Texte présenté:
□ □ □ □ □ □ □

Le choix des outils pour la constitution de l’arsenal des équipes de réponse à incident n’est pas trivial. Mathias Fuchs, formateur en criminalistique numérique avancée au sein de l’institut SANS, apporte son éclairage.

A quoi ressemble la trousse à outils requise pour enquêter sur un incident de sécurité informatique ? Mathias Fuchs, formateur de l’institut SANS, affiche une longue expérience en criminalistique numérique. Il a accepté de la partager avec la rédaction.

Pour lui, « la première décision à prendre consiste à savoir si l’on veut acheter quelque chose auprès d’un éditeur réputé, ou si l’on préfère construire quelque chose soi-même ». Mais pour cela, il faut commencer par définir ce dont on a besoin : « quelles fonctionnalités, quels flux de communication, à quelle échelle – parce que l’échelle est essentielle ». C’est d’autant plus vrai que « certains outils ne fonctionnent pas à grande échelle ».

« Pour autant, il est important de disposer d’outils capables de fonctionner pour 10 hôtes autant que pour 100 000. Personnellement, la plus vaste investigation que j’ai pu traiter avec de bons outils portait sur 170 000 hôtes. Nous l'avons fait avec quatre personnes, en trois mois. Réussir cela a été une question de personnes autant que de technologie ».

□ □ □ □ □ □ □

Tâches:
[A] Répondez aux questions suivantes à partir du texte sur les outils de réponse à incident.
(i) Quelle fonction Mathias Fuchs occupe-t-il au sein de l'institut SANS ?
(ii) Sur combien d'hôtes portait la plus vaste investigation qu'il a traitée ?
(iii) Combien de personnes ont mené cette investigation, et en combien de temps ?
[B] Selon le texte sur les outils de réponse à incident, pourquoi faut-il définir l'échelle lorsqu'on détermine ses besoins ? Répondez en une à trois phrases.
[C] Poursuivez le texte sur les outils de réponse à incident à partir de sa dernière phrase.
Les enregistrements n'ont aucun rapport avec le texte sur les outils de réponse à incident.

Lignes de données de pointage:
□ □ □ □ □ □ □

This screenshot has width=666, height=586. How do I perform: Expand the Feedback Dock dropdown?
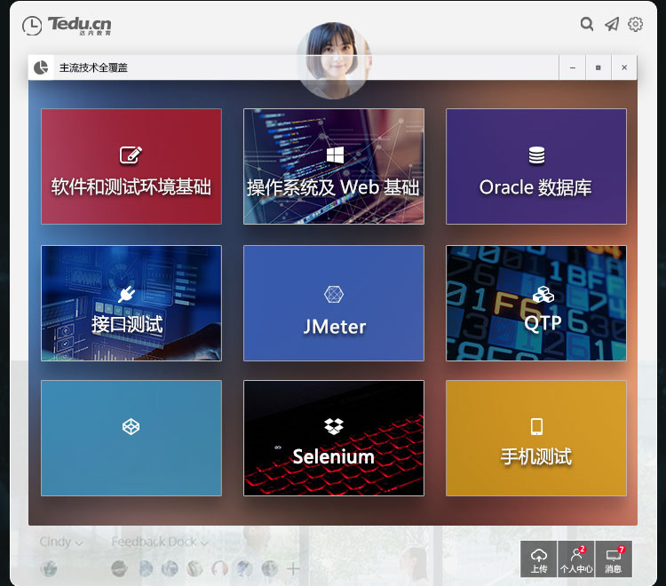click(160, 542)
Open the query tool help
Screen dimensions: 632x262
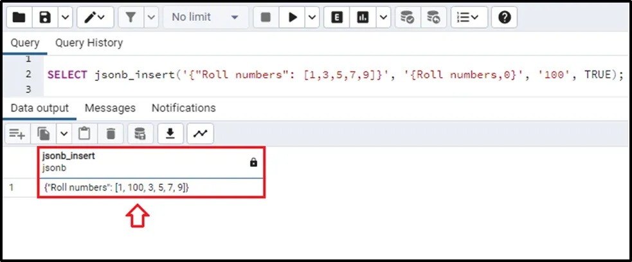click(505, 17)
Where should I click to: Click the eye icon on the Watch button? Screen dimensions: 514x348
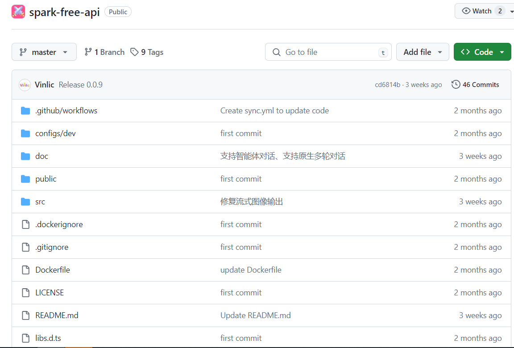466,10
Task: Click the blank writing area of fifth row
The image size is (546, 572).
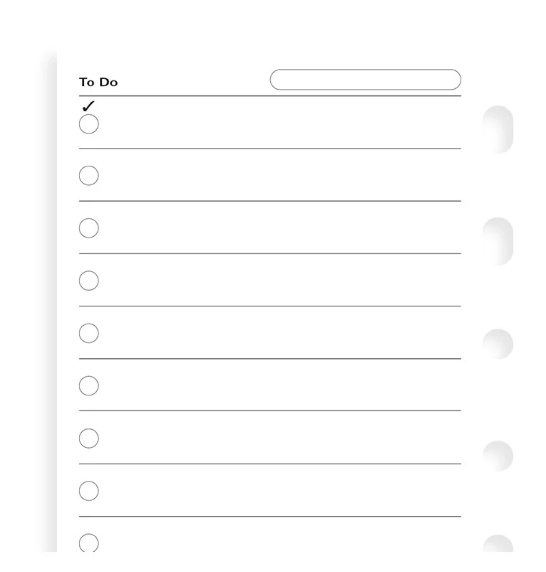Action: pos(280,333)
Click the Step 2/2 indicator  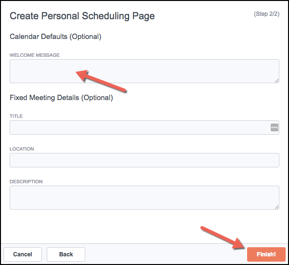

□ □ □ □ □ □ □

Réponses finales:
[A]
(i) Il est formateur en criminalistique numérique avancée.
(ii) Elle portait sur 170 000 hôtes.
(iii) Quatre personnes l'ont menée, en trois mois.

[B] L'échelle est jugée essentielle parce que certains outils ne fonctionnent pas à grande échelle. Il faut donc des outils capables de fonctionner aussi bien pour 10 hôtes que pour 100 000.

[C]
Se reposer autant que possible sur les hôtes étudiés

Cette question d’échelle touche en tout premier lieu à la collecte de données. « En la matière, il n’y a pas moyen d’échapper aux solutions reposant sur des agents. Ce qui laisse toutefois bon nombre d’options. Mais ces solutions doivent impérativement proposer certaines fonctionnalités ».

En particulier, pour Mathias Fuchs, les solutions envisagées « doivent déporter sur le poste client tout ce qu’elles font, parce que sinon, il est impossible de travailler à grande échelle. Car, on ne peut pas installer un gros serveur musclé très cher sur site pour l’enquête ».

Mais ce n’est pas tout : pas question de miser sur un outil qui se repose sur les API de Windows. Pour une simple raison : « sur une machine compromise, cela ne permet pas, avec certitude, de tout voir ; on risque de ne voir que ce que l’attaquant veut bien laisser entrevoir. Cela réduit l’éventail de produits envisageables ».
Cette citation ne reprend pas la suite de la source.